第5話 地獄

 時刻不明。---爆音。自分の先輩はいつも、こんな場所を駆けているのかとユーリは思った。周りは既に焦土と化し、空は分厚い雲がどんよりと覆っている。少しは晴れ間が見え、日が出ていた時期もあったのだが時間が経つに連れて、それも隠れてしまっていた。空からはゴォォォォォと音を立てて飛ぶ、戦闘機が俺たちを殺す爆弾を沢山落としていく。彼は既に、自分の先輩と同僚を見失っていた。
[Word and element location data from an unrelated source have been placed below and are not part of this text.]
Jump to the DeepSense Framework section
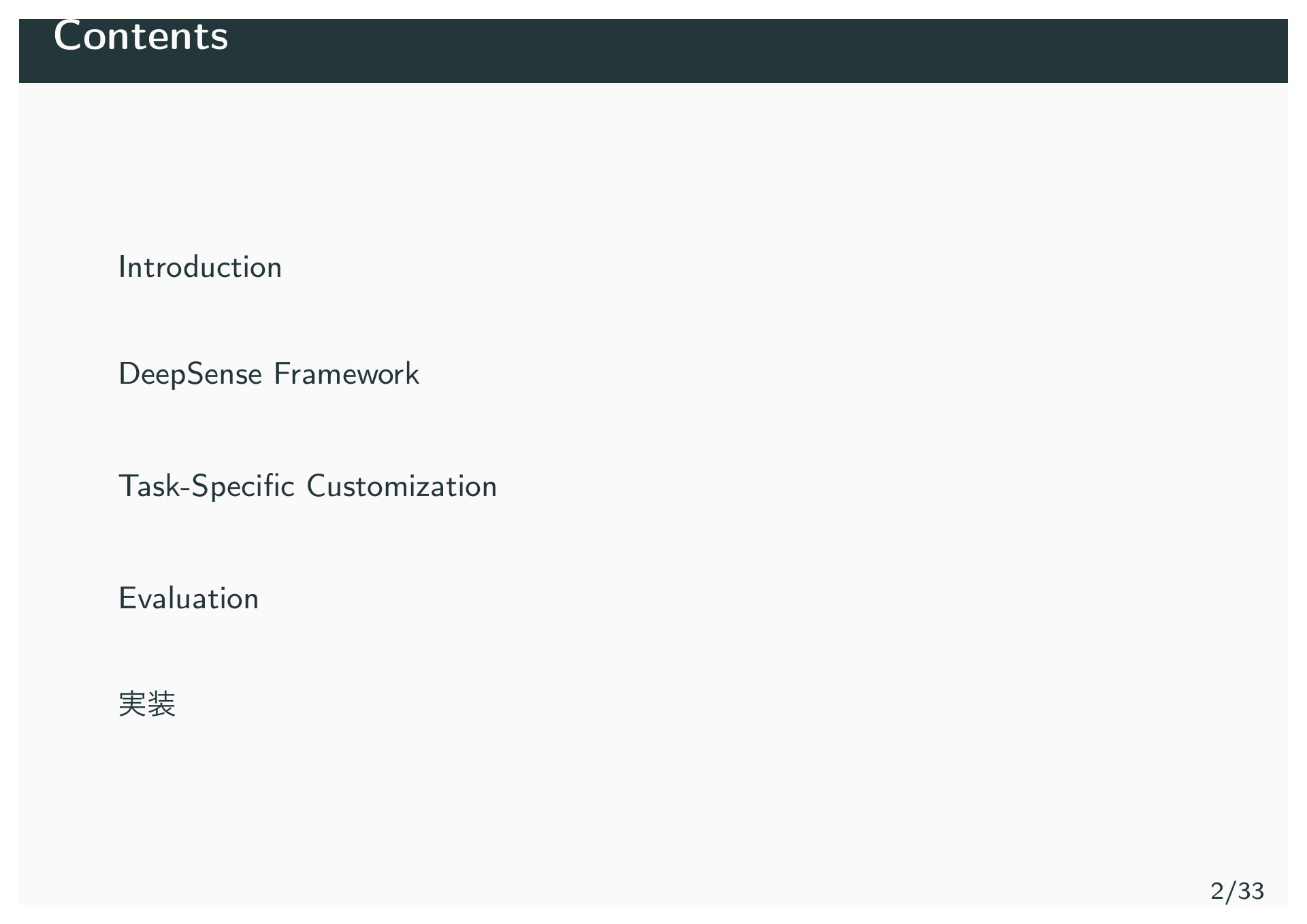 point(269,374)
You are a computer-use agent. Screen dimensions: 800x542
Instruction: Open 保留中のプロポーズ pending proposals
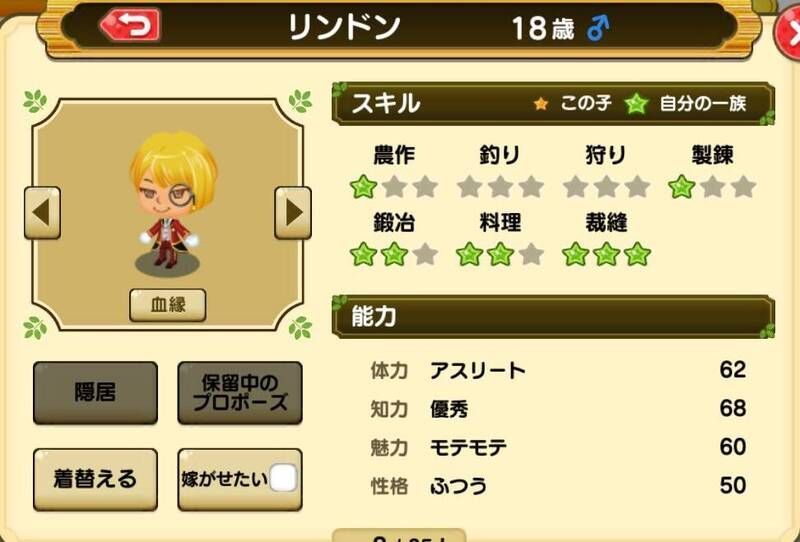pyautogui.click(x=240, y=392)
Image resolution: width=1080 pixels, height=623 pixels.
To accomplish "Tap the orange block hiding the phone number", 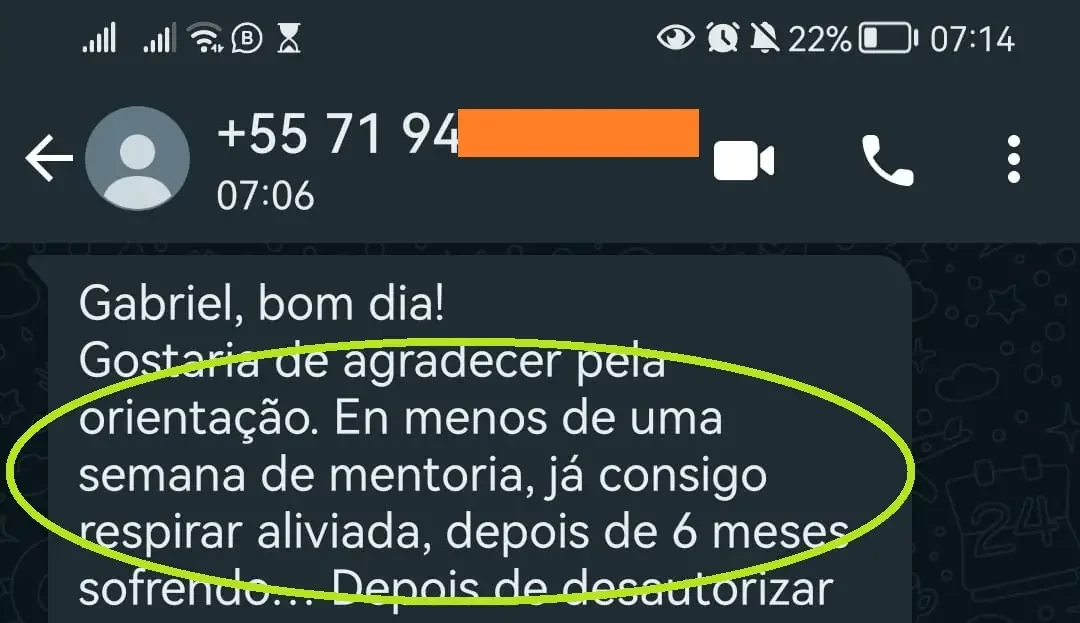I will [579, 133].
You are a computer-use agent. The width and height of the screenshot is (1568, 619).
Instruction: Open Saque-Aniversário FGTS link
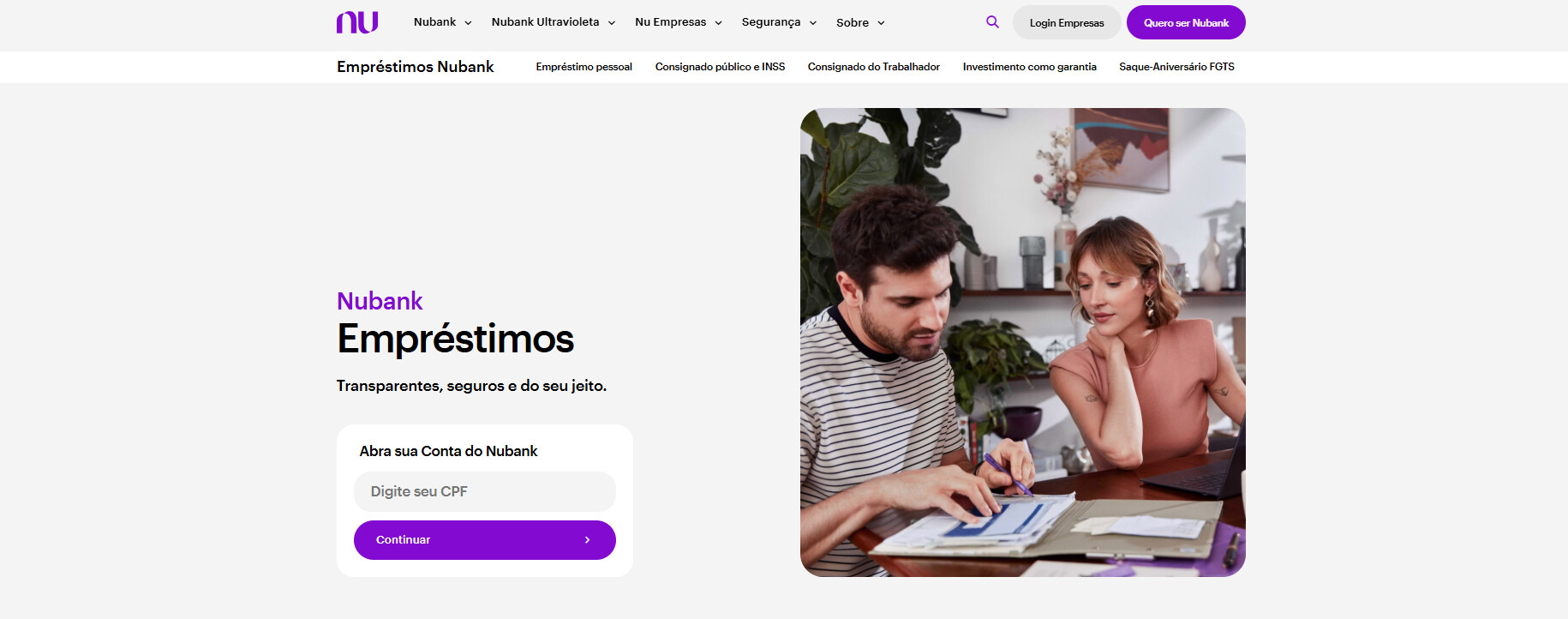[1176, 67]
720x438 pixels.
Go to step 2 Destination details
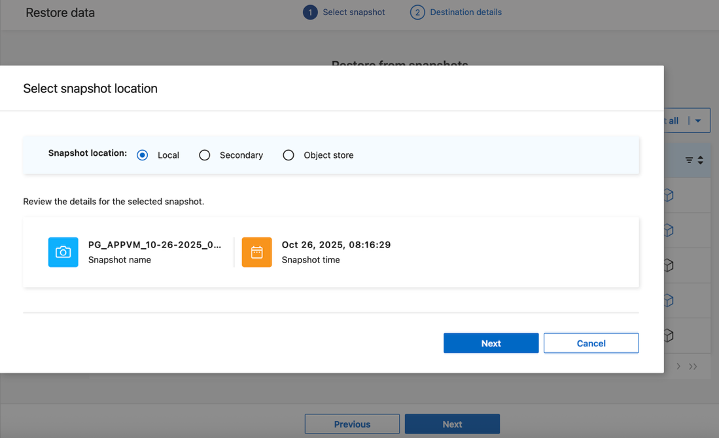tap(417, 12)
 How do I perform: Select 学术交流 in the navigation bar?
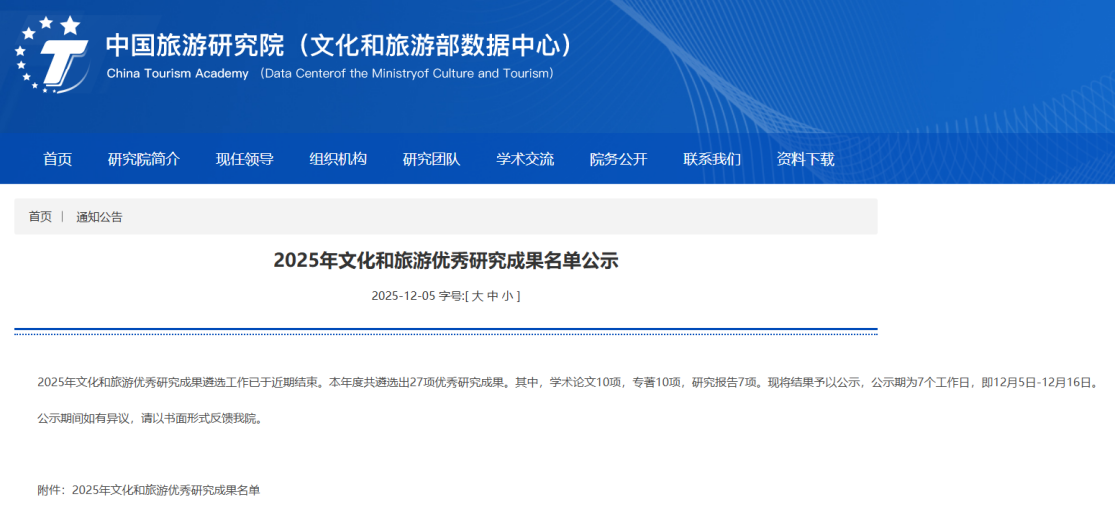click(x=525, y=159)
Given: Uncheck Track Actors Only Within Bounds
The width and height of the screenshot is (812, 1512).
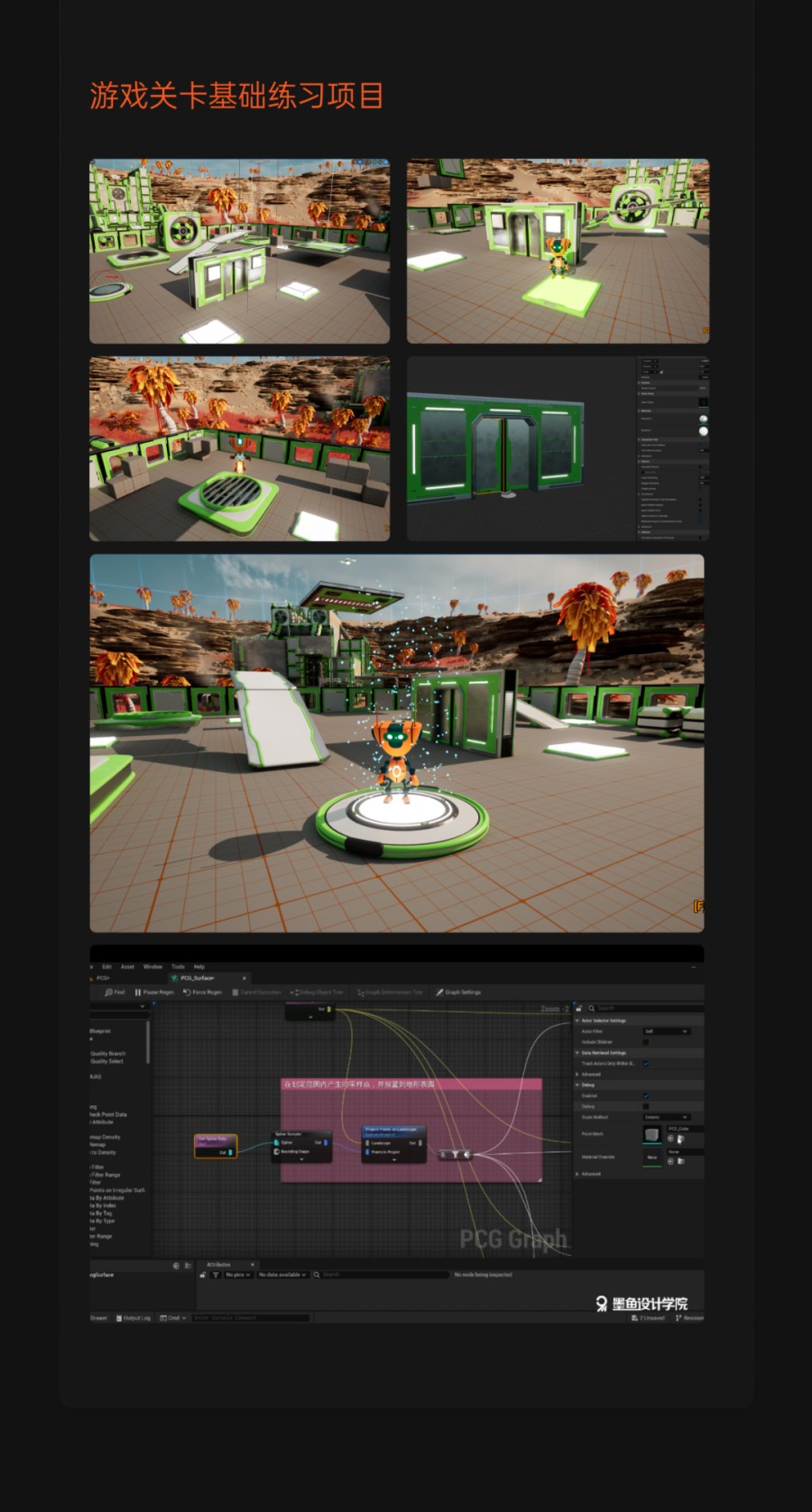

 時は少し遡る。ユーリがリク達と一緒に戦場を駆け回っていた時、一台の戦闘機が焼夷弾を目の前に落とし、離れ離れとなってしまったのだ。


「困ったな。」


 ポツリとユーリが呟いた言葉は、爆発音に掻き消される。ユーリは走りながらリク達を探しつつ、敵の命を確実に消していく。撃って撃って撃って。一台の戦闘機がそんなユーリの真上から爆弾を落とした。彼は気づかずそのままーーーー。


⚪︎


 戦闘機が落とした焼夷弾のせいで、ユーリと離れ離れになってしまったリクは、うんうんと唸りながら敵を殲滅していた。


「全然見つかんない!」


 こんなに更地なのに、と後から呟く。ヤブは困ったような顔でリクを見ていた。ダンテはとっくに先へ向かっている。三人の顔に焦りが出てきたのだ。この広い戦場で、たった一人の新兵を探すにはどれほどの労力が必要なのか。何度も戦場で仲間を失ってきたリクには、痛いほど理解できる。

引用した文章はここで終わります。